Compilación de historias y fotos de infancias masculinas protagonizadas y encarnadas por niñas. Los 44 relatos y sus respectivas fotos que componen el libro, arribaron de Chile, Perú, México, y el Estado Español, así como de las provincias argentinas de Buenos Aires, Neuquén, Córdoba, Chubut y Santa Fe, y de la Ciudad Autónoma de Buenos Aires. Libro colaborativo, que emerge del deseo de rememorar, visibilizar, recuperar, exhumar y, fundamentalmente, celebrar esas infancias masculinizadas en cuerpos asignados como niñas, sin buscar continuidades ni coherencias en el presente.
Me encanta leer anécdotas y experiencias de otras personas, pero las que se encuentran escritas acá me pegaron de forma diferente.
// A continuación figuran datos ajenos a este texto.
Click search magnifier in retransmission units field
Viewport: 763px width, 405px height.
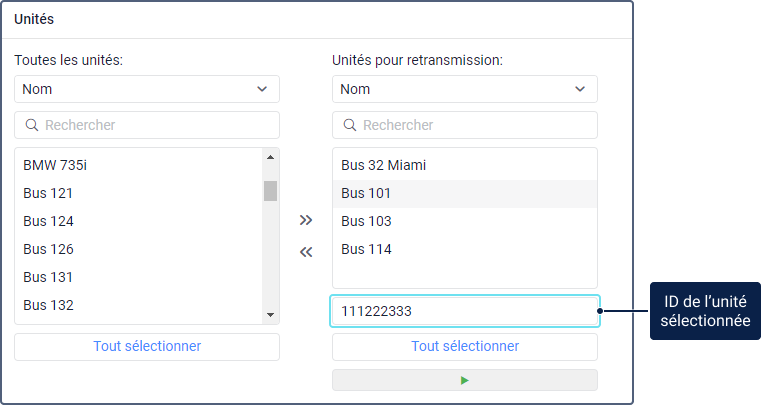click(349, 125)
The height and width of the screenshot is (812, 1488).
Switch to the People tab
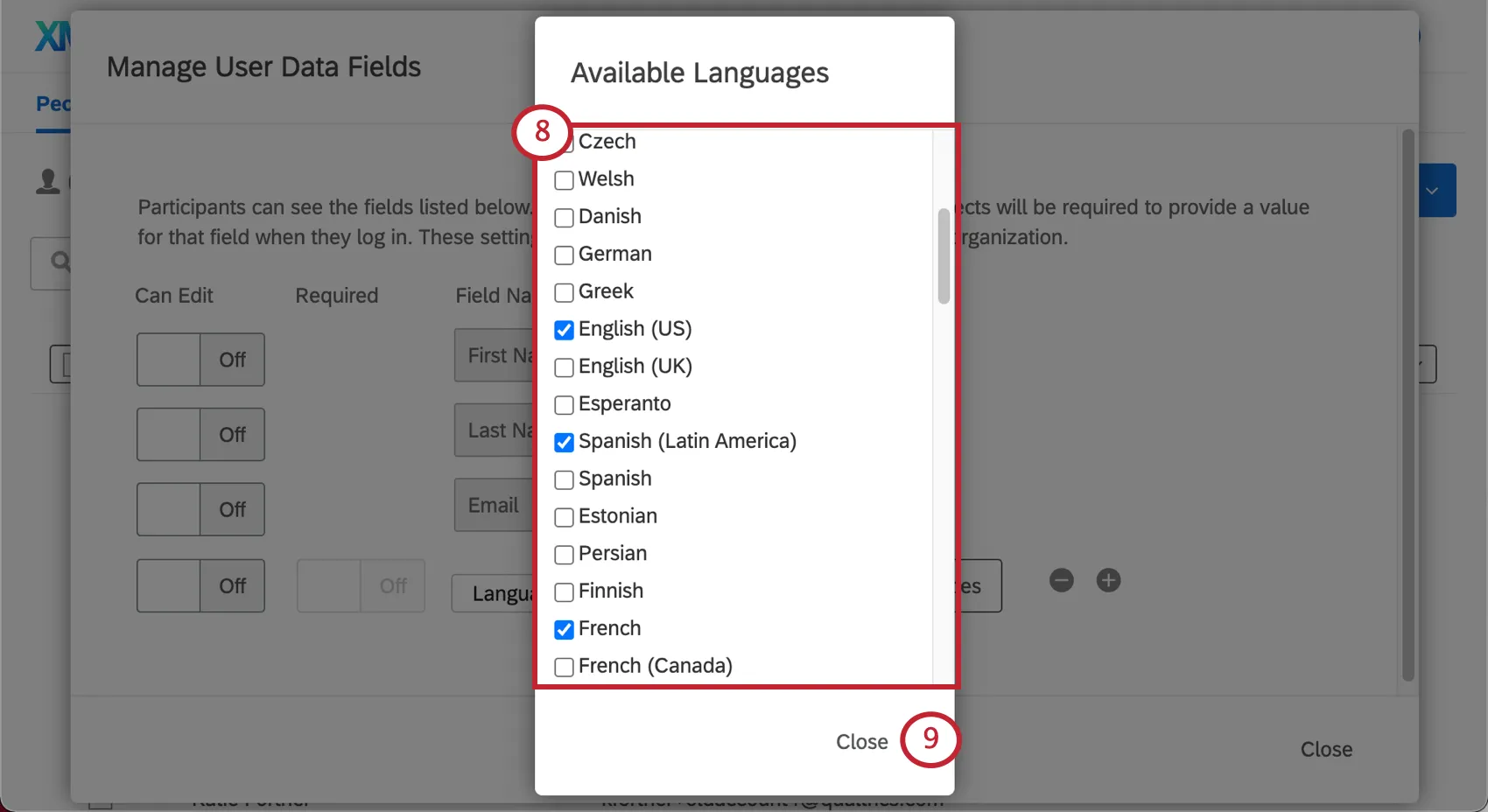(x=53, y=102)
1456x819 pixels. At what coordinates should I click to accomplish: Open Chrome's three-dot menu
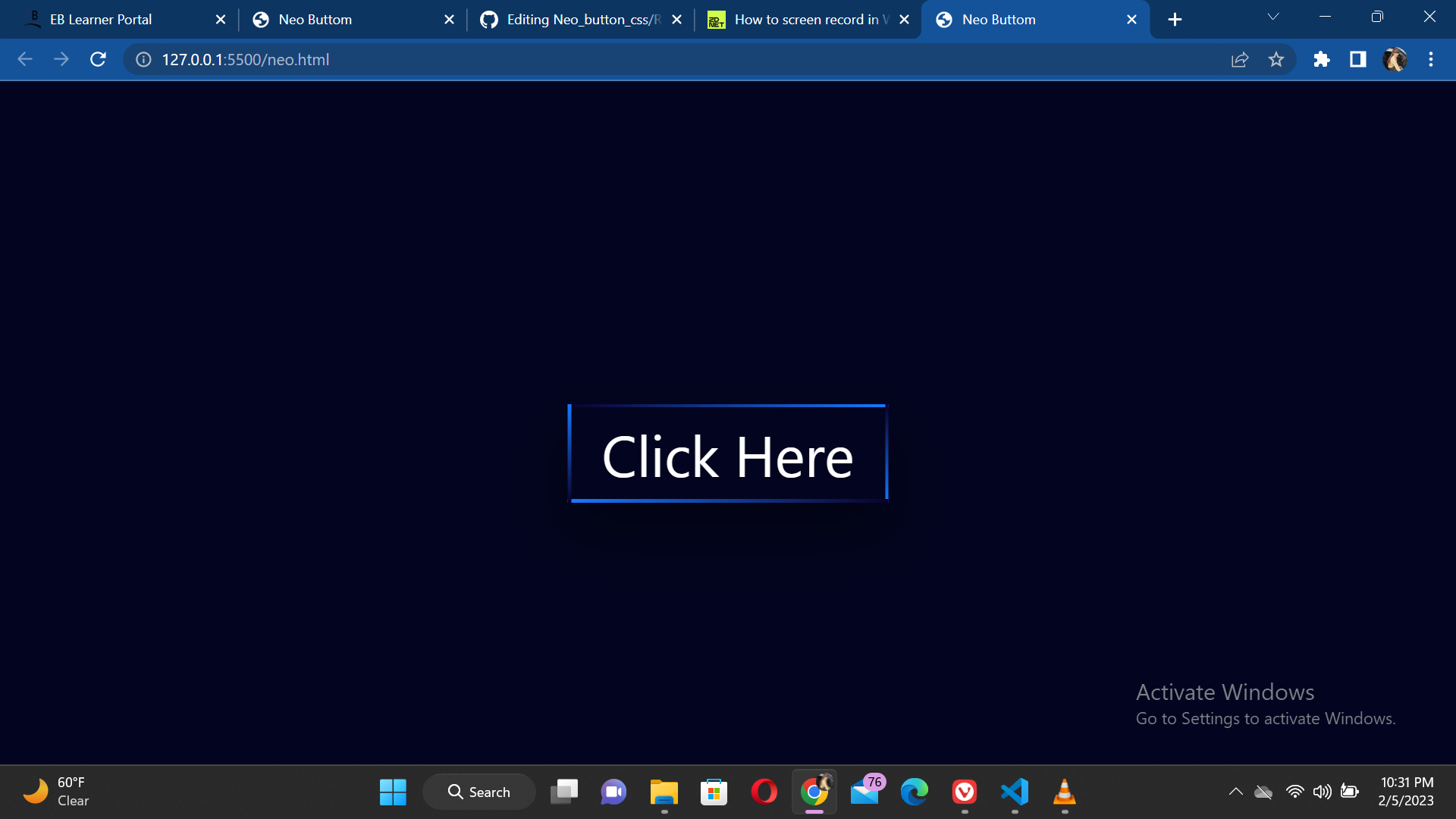click(1431, 59)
Quizá porque no hay mujer que no se sienta identificada con lo que cada una de estas chicas cuentan. Todas somos parte de la misma sociedad que nos oprime desde que nacemos, obligándonos a sentarnos como señoritas, no correr, no ensuciarnos... Básicamente, no divertirnos. Es difícil ser una mujer, pero más difícil es ser una "mujer poco femenina", una "mujer masculina". Una "marimacho". Este libro recopila las experiencias de estas mujeres rebeldes que no se dejaron adoctrinar y tuvieron la infancia que tuvieron ganas de tener.
Lo malo que tiene es que para la mitad del libro las historias se tornan constantes y repetitivas. No obstante, disfruté mucho leer cada una de ellas.